(Beginning of Data provided)

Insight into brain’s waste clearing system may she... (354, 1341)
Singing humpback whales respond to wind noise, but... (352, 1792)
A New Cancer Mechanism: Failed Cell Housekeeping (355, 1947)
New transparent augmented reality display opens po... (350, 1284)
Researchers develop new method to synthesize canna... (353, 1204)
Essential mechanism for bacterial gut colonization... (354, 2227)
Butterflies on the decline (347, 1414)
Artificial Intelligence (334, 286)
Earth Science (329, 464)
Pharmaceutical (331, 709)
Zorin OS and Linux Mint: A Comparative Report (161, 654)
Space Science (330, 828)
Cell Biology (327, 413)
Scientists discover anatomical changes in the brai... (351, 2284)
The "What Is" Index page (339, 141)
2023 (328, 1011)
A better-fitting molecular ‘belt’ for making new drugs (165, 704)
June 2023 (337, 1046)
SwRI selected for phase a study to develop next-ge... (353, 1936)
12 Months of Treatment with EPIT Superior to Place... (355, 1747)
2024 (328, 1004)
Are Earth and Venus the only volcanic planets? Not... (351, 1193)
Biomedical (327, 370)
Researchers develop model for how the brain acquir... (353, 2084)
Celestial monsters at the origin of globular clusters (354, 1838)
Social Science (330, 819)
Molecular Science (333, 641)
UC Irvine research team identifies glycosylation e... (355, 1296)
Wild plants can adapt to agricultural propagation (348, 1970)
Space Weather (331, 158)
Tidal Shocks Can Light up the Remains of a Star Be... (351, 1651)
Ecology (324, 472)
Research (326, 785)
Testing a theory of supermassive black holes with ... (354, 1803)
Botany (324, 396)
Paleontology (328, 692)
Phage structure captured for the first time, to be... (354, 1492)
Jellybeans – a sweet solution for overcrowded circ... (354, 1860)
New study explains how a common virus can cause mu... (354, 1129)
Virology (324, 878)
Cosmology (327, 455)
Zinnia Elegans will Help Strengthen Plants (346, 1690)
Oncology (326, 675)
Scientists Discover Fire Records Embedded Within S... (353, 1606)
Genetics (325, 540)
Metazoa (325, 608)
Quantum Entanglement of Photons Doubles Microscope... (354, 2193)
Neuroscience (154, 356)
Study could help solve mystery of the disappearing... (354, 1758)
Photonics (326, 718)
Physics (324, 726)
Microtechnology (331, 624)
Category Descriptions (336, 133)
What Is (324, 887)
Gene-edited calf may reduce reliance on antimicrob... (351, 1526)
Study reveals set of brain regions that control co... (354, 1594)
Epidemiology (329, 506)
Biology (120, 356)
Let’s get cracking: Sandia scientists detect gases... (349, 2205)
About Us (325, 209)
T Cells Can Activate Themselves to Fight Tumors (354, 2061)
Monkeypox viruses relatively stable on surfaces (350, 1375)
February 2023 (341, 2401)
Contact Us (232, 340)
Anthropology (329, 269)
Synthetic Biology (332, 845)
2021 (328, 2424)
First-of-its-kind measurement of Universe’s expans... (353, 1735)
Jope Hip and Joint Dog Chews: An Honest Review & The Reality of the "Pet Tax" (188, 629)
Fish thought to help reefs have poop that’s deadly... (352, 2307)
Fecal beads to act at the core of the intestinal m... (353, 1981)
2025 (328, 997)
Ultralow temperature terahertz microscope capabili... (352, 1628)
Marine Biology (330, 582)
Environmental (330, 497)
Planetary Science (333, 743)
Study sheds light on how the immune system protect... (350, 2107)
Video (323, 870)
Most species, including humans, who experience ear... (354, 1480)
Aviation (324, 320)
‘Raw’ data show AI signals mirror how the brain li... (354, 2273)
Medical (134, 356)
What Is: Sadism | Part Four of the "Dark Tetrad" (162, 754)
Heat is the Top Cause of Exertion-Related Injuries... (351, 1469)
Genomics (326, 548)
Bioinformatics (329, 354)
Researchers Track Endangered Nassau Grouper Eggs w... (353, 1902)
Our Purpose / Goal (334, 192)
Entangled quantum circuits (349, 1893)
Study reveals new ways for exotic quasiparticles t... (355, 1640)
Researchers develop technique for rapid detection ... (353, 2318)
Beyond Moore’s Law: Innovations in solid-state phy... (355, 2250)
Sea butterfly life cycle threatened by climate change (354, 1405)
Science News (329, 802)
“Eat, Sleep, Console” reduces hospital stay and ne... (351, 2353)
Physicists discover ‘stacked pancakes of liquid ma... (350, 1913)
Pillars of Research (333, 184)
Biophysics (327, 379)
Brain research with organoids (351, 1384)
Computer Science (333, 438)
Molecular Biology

(End of Data provided)

• _About this exercise_: Verbatim reproduction of the entries is required.

• _Task answer_:
Insight into brain’s waste clearing system may she... (354, 1341)
Singing humpback whales respond to wind noise, but... (352, 1792)
A New Cancer Mechanism: Failed Cell Housekeeping (355, 1947)
New transparent augmented reality display opens po... (350, 1284)
Researchers develop new method to synthesize canna... (353, 1204)
Essential mechanism for bacterial gut colonization... (354, 2227)
Butterflies on the decline (347, 1414)
Artificial Intelligence (334, 286)
Earth Science (329, 464)
Pharmaceutical (331, 709)
Zorin OS and Linux Mint: A Comparative Report (161, 654)
Space Science (330, 828)
Cell Biology (327, 413)
Scientists discover anatomical changes in the brai... (351, 2284)
The "What Is" Index page (339, 141)
2023 (328, 1011)
A better-fitting molecular ‘belt’ for making new drugs (165, 704)
June 2023 (337, 1046)
SwRI selected for phase a study to develop next-ge... (353, 1936)
12 Months of Treatment with EPIT Superior to Place... (355, 1747)
2024 (328, 1004)
Are Earth and Venus the only volcanic planets? Not... (351, 1193)
Biomedical (327, 370)
Researchers develop model for how the brain acquir... (353, 2084)
Celestial monsters at the origin of globular clusters (354, 1838)
Social Science (330, 819)
Molecular Science (333, 641)
UC Irvine research team identifies glycosylation e... (355, 1296)
Wild plants can adapt to agricultural propagation (348, 1970)
Space Weather (331, 158)
Tidal Shocks Can Light up the Remains of a Star Be... (351, 1651)
Ecology (324, 472)
Research (326, 785)
Testing a theory of supermassive black holes with ... (354, 1803)
Botany (324, 396)
Paleontology (328, 692)
Phage structure captured for the first time, to be... (354, 1492)
Jellybeans – a sweet solution for overcrowded circ... (354, 1860)
New study explains how a common virus can cause mu... (354, 1129)
Virology (324, 878)
Cosmology (327, 455)
Zinnia Elegans will Help Strengthen Plants (346, 1690)
Oncology (326, 675)
Scientists Discover Fire Records Embedded Within S... (353, 1606)
Genetics (325, 540)
Metazoa (325, 608)
Quantum Entanglement of Photons Doubles Microscope... (354, 2193)
Neuroscience (154, 356)
Study could help solve mystery of the disappearing... (354, 1758)
Photonics (326, 718)
Physics (324, 726)
Microtechnology (331, 624)
Category Descriptions (336, 133)
What Is (324, 887)
Gene-edited calf may reduce reliance on antimicrob... (351, 1526)
Study reveals set of brain regions that control co... (354, 1594)
Epidemiology (329, 506)
Biology (120, 356)
Let’s get cracking: Sandia scientists detect gases... (349, 2205)
About Us (325, 209)
T Cells Can Activate Themselves to Fight Tumors (354, 2061)
Monkeypox viruses relatively stable on surfaces (350, 1375)
February 2023 (341, 2401)
Contact Us (232, 340)
Anthropology (329, 269)
Synthetic Biology (332, 845)
2021 (328, 2424)
First-of-its-kind measurement of Universe’s expans... (353, 1735)
Jope Hip and Joint Dog Chews: An Honest Review & The Reality of the "Pet Tax" (188, 629)
Fish thought to help reefs have poop that’s deadly... (352, 2307)
Fecal beads to act at the core of the intestinal m... (353, 1981)
2025 (328, 997)
Ultralow temperature terahertz microscope capabili... (352, 1628)
Marine Biology (330, 582)
Environmental (330, 497)
Planetary Science (333, 743)
Study sheds light on how the immune system protect... (350, 2107)
Video (323, 870)
Most species, including humans, who experience ear... (354, 1480)
Aviation (324, 320)
‘Raw’ data show AI signals mirror how the brain li... (354, 2273)
Medical (134, 356)
What Is: Sadism | Part Four of the "Dark Tetrad" (162, 754)
Heat is the Top Cause of Exertion-Related Injuries... (351, 1469)
Genomics (326, 548)
Bioinformatics (329, 354)
Researchers Track Endangered Nassau Grouper Eggs w... (353, 1902)
Our Purpose / Goal (334, 192)
Entangled quantum circuits (349, 1893)
Study reveals new ways for exotic quasiparticles t... (355, 1640)
Researchers develop technique for rapid detection ... (353, 2318)
Beyond Moore’s Law: Innovations in solid-state phy... (355, 2250)
Sea butterfly life cycle threatened by climate change (354, 1405)
Science News (329, 802)
“Eat, Sleep, Console” reduces hospital stay and ne... (351, 2353)
Physicists discover ‘stacked pancakes of liquid ma... (350, 1913)
Pillars of Research (333, 184)
Biophysics (327, 379)
Brain research with organoids (351, 1384)
Computer Science (333, 438)
Molecular Biology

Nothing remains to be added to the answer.